Sunday, October 2, 2011

Make them eat their words...

It tends to be that only the favorites get all the coverage, for obvious reasons. However, sometimes reporters need to take a step back and assess the big picture. Just because you only follow one person doesn't mean that his the only person out there.

Then when sport directers and managers start bad-mouthing the individual athlete, things turn worse. The only thing the athlete has left to do is prove themself better than what people think.

Robert Gesink fires back at his critics

(http://www.cyclingnews.com/news/robert-gesink-fires-back-at-his-critics)

Robert Gesink of Rabobank is sick and tired of hearing that he cannot deal with adversity and that he crashes too often and has responded to his sports director Adri van Houwelingen, who recently criticised him publicly.

“As if I have not been proven in recent years that I can fight.,” he told De Volkskrant.  “I crashed in the Vuelta in 2009, but was still sixth overall.  What happened in the Tour has nothing to do with my mental toughness.

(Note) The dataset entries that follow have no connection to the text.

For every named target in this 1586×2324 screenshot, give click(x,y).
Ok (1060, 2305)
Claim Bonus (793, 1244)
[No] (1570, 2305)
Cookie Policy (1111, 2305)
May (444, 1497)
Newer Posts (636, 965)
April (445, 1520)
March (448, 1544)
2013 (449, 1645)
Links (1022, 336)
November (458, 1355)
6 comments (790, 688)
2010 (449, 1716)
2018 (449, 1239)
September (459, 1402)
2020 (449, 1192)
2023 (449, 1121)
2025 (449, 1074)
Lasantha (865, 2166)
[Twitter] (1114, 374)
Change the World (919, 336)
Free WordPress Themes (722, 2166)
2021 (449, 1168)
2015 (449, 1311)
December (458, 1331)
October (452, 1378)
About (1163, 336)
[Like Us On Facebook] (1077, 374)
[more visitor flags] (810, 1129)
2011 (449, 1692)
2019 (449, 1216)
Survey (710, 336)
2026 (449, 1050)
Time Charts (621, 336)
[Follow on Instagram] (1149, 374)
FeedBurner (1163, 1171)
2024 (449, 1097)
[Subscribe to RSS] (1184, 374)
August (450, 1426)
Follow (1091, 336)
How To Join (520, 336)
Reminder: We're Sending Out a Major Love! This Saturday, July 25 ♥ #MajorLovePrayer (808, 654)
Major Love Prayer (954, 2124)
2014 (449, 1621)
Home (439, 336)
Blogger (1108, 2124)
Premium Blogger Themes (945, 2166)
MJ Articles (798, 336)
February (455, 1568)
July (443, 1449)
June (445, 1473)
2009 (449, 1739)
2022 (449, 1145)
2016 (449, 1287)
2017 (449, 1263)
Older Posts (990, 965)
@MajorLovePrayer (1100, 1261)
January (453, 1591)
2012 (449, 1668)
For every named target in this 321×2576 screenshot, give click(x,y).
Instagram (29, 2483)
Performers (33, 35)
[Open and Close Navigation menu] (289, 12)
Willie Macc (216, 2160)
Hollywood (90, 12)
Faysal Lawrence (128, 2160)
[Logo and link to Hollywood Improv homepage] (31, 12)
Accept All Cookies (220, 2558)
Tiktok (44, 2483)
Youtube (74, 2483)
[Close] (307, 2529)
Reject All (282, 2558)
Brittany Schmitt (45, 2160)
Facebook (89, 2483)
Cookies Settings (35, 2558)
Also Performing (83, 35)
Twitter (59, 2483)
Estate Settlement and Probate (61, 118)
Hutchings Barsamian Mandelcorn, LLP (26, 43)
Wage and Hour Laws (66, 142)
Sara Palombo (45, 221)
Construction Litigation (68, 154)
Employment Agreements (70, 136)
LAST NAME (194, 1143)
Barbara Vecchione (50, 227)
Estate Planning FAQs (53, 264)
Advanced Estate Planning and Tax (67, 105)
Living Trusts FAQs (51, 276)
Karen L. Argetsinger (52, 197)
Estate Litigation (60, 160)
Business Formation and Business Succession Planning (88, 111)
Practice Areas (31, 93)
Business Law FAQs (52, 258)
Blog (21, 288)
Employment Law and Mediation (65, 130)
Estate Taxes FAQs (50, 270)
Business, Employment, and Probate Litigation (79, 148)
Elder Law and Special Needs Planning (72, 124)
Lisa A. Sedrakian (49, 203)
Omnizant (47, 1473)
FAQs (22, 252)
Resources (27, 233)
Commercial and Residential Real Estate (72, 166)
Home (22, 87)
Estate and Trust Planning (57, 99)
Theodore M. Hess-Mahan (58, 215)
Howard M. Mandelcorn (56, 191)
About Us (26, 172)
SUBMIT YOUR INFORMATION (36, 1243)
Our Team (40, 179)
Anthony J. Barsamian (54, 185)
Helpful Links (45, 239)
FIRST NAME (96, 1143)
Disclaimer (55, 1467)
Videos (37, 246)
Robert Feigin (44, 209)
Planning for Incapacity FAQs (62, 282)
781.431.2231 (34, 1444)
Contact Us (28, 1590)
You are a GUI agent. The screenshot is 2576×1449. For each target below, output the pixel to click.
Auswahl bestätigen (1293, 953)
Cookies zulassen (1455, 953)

Because there is nothing wrong with that. "

Gesink was one of many who crashed during the fifth stage of the Tour de France from Carhaix to Cap Fehel.  He finished the race 33rd, over an hour down on winner Cadel Evans (BMC).

Van Houwelingen touched a raw nerve with when he publicly said that Gesink often saw the glass as half empty rather than half full and that he had to work on his mental toughness.

"Something like that is the biggest bullshit comment you can give," said Gesink. "He may give his opinion in public. But if someone has a vision that just is not right, I notice that. For my teammates this has not been a subject. "

"It is not true that I crash more than others," Gesink insisted. “But that is what is reported.  Luis Leon Sanchez crashed six or seven times.  You hear nothing about that. Nobody knows how often someone like Bram Tankink hits the ground.  But I'm the one who gets the coverage.”

Gesink didn't help his case with a crash while training two weeks ago, when he fractured his femur.  Although he is now recovering, he probably won't be racing again until next April.

It won't keep the 25-year-old out of next year's Tour de France, though. He is determined to ride. “If only because I have to put things right.”